Records for the exercise Block Start
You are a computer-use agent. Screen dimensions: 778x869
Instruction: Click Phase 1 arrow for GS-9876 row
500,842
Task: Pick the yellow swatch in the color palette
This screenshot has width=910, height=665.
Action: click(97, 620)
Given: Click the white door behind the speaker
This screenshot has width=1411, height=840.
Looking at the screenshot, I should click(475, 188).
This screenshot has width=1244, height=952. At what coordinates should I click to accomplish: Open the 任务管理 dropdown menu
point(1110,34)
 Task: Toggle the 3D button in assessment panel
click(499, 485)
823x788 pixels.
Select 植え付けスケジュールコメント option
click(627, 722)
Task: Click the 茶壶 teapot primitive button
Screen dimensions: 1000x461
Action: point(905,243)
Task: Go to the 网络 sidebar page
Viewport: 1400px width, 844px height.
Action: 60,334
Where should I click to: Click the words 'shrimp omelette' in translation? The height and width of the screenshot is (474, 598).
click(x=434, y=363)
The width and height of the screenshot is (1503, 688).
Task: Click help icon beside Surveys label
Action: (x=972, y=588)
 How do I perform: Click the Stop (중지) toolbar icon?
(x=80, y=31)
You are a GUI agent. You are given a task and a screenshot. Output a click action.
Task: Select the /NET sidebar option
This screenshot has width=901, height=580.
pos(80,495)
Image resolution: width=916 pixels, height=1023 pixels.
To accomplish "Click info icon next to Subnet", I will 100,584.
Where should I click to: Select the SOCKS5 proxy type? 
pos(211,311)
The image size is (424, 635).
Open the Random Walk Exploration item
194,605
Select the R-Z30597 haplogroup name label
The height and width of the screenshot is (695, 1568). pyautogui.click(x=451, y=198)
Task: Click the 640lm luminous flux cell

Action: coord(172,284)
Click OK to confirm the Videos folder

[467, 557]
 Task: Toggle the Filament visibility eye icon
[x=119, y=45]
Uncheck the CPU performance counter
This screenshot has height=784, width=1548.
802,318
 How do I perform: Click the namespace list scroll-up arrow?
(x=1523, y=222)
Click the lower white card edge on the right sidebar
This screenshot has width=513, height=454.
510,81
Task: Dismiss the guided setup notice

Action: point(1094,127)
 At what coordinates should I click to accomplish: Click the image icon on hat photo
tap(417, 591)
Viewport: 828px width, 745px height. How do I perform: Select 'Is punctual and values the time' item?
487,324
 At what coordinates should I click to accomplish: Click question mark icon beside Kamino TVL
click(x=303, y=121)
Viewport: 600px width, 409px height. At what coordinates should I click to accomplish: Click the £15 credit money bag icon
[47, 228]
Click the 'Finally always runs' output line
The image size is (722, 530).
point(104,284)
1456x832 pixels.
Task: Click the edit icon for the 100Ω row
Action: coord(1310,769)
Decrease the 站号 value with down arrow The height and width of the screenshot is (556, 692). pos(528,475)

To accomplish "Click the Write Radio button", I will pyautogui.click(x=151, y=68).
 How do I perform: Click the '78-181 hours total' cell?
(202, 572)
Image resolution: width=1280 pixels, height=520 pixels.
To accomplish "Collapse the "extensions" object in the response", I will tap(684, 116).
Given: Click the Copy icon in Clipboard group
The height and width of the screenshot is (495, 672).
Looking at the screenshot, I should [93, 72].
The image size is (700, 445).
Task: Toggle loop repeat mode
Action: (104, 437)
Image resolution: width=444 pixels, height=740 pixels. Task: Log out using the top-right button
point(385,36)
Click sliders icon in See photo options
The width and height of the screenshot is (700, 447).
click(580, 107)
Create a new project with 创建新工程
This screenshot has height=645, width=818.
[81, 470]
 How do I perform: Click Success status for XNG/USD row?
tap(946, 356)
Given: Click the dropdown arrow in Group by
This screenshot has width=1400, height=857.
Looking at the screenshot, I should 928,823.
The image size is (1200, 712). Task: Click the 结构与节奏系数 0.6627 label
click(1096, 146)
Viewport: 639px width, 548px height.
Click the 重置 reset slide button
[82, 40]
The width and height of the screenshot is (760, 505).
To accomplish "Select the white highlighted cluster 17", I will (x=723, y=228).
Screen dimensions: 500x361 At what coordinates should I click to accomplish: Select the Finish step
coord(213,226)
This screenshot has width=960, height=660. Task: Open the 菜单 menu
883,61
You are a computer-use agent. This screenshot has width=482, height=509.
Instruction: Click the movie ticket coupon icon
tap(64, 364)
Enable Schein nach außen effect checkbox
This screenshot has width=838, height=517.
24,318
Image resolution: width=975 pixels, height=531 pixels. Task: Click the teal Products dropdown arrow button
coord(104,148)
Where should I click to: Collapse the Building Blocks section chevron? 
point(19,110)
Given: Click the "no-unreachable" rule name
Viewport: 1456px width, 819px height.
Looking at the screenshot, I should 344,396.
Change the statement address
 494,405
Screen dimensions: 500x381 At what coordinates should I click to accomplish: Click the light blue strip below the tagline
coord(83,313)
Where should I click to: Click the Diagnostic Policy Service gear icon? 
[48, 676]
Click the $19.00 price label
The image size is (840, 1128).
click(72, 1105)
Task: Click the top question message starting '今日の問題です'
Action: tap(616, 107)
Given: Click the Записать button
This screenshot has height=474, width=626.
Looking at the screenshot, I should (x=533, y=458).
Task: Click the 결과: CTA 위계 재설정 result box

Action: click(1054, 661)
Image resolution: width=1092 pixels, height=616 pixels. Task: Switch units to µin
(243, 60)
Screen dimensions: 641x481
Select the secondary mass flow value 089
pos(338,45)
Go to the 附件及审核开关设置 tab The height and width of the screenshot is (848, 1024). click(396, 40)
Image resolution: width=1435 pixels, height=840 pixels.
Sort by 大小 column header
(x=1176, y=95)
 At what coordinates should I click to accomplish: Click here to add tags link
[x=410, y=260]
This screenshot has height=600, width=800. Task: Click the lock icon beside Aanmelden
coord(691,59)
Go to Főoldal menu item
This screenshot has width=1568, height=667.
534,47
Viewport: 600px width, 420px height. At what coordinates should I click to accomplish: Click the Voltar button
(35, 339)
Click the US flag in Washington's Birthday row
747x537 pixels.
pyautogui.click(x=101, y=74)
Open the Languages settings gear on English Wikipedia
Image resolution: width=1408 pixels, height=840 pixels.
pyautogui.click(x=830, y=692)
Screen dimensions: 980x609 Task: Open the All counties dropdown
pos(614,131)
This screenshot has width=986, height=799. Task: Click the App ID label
Records for the exercise Block End
* Exercise objective *
Your task is to list each line of the records with the word "agent".

* Solution below *
You are a computer-use agent. Screen dimensions: 778x869
You are a GUI agent. You are given a task and a screenshot. Output a click action.
You are a computer-use agent. This screenshot has width=482, height=509.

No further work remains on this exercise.